Stavros Gadinis (University of California, Berkeley - School of Law) has posted Dissonance in Climate Disclosure: the SEC, EU, California, and ISSB Regimes on SSRN. Here is the abstract:
In the last few years, most major financial centers adopted rules on climate disclosure. But for all the swift action taken by policymakers, their approach has been far from uniform. A particularly thorny question relates to mandatory disclosure of greenhouse gas emissions, especially indirect Scope 3 emissions occurring throughout a company’s value chain. The EU forged ahead by requiring Scope 3 disclosures in 2021. The SEC followed with a related proposal in 2022, receiving an overwhelming wave of commentary both for and against the proposal, with many negative views focusing on the Scope 3 mandate. While the SEC pondered its reaction, California moved ahead in late 2023 by introducing a Scope 3 mandate, effectively capturing many U.S. companies doing business in the state. Finally, the SEC axed the Scope 3 mandate from the final rule it adopted in 2024. Scope 3 disclosure mandates are absent from the ISSB framework, a private set of standards used by many companies voluntarily and adopted or considered as a template in many other jurisdictions, such as Brazil, Canada, Japan, and Australia.
To better understand the controversy, this essay begins by exploring the challenges associated with Scope 3 disclosure. The difficulties of obtaining accurate measurements are compounded by the lack of standardized methodologies. Various stakeholders have raised concerns regarding the costs of compliance, the reliability of data, and the potential for misaligned incentives that may divert resources from actual emissions reductions. The essay then analyzes the key differences among different regulatory approaches, such as the SEC's decision to remove Scope 3 emissions from its final rule, the EU's more comprehensive framework, California's ambitious laws, and the ISSB's focus on financial materiality.

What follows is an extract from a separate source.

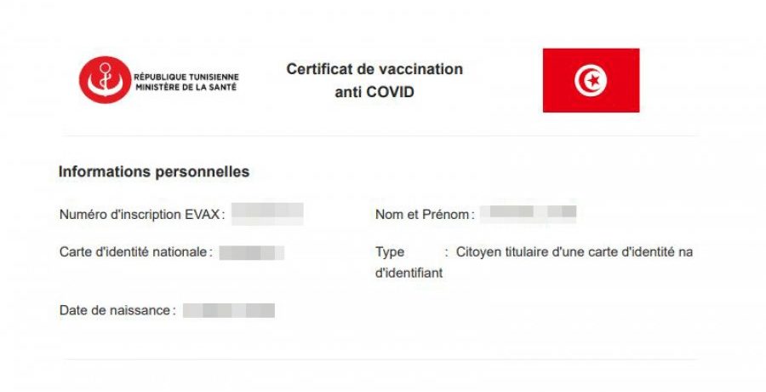Click the Nom et Prénom label

point(422,215)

The comparative analysis reveals the tradeoffs associated with mandatory Scope 3 disclosures. While companies may disclose Scope 3 emissions as broad indications of their footprint, these are based on estimates and methodologies generally regarded as inconsistent and leaving a lot of discretion to the reporting company. As a result, it is not clear whether mandatory disclosure alone would succeed in producing data that is comparable among companies and industries. European policymakers have set up an institutional infrastructure designed to support companies as they are developing their Scope 3 disclosures by issuing guidance and streamlining reporting quandaries. In the U.S., where this institutional infrastructure is lacking and the risk of securities litigation looming over reporting companies is heightened, the stakes of getting reports right would be much higher.